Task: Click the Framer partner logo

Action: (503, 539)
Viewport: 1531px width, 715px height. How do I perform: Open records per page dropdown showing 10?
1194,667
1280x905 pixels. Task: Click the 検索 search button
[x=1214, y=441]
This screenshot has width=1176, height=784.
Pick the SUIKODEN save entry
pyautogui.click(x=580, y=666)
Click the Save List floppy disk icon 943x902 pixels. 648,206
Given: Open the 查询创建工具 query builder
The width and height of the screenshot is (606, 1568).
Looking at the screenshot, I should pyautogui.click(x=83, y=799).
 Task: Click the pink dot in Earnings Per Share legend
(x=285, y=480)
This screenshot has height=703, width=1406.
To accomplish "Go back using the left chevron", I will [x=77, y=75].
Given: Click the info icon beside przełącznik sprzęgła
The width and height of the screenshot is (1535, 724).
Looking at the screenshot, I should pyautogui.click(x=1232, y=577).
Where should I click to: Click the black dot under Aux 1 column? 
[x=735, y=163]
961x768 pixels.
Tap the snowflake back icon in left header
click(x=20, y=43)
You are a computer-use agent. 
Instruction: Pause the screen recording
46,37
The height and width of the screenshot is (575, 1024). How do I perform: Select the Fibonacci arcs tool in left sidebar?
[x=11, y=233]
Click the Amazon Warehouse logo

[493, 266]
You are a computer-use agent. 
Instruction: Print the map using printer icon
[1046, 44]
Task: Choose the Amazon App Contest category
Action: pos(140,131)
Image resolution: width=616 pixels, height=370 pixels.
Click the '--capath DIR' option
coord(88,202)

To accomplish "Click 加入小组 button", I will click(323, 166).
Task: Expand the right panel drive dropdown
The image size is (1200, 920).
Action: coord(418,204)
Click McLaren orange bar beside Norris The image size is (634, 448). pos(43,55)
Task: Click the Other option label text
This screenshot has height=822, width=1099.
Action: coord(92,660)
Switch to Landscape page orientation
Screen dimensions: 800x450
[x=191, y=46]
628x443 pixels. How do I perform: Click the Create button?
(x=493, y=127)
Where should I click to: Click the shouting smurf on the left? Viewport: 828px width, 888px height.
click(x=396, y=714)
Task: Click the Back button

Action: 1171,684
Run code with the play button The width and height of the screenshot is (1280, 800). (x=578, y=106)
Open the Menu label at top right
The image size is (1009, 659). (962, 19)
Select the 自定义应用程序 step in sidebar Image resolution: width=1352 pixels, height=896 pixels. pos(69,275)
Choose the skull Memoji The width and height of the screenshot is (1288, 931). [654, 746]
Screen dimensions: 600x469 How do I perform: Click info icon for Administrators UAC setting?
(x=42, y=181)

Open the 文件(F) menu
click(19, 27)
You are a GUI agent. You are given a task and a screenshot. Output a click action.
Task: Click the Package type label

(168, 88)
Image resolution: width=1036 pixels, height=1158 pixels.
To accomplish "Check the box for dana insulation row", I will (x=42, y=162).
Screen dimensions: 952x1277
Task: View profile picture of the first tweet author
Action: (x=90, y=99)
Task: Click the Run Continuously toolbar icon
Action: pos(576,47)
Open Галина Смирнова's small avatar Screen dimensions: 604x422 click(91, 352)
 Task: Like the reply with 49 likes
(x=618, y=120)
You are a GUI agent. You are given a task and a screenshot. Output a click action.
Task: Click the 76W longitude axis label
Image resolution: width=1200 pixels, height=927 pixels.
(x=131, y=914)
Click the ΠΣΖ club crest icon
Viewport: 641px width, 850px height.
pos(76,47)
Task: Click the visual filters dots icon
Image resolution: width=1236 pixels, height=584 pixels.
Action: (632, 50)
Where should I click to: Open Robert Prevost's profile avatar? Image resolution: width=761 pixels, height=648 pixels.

----

**Exercise aim:** The entries above hold a line with "The height and" and a later line with "Task: Click the Other option label text". Write out exactly those lines and all lines between, nothing more.

**Response area:**
The height and width of the screenshot is (575, 1024). How do I perform: Select the Fibonacci arcs tool in left sidebar?
[x=11, y=233]
Click the Amazon Warehouse logo

[493, 266]
You are a computer-use agent. 
Instruction: Print the map using printer icon
[1046, 44]
Task: Choose the Amazon App Contest category
Action: pos(140,131)
Image resolution: width=616 pixels, height=370 pixels.
Click the '--capath DIR' option
coord(88,202)

To accomplish "Click 加入小组 button", I will click(323, 166).
Task: Expand the right panel drive dropdown
The image size is (1200, 920).
Action: coord(418,204)
Click McLaren orange bar beside Norris The image size is (634, 448). pos(43,55)
Task: Click the Other option label text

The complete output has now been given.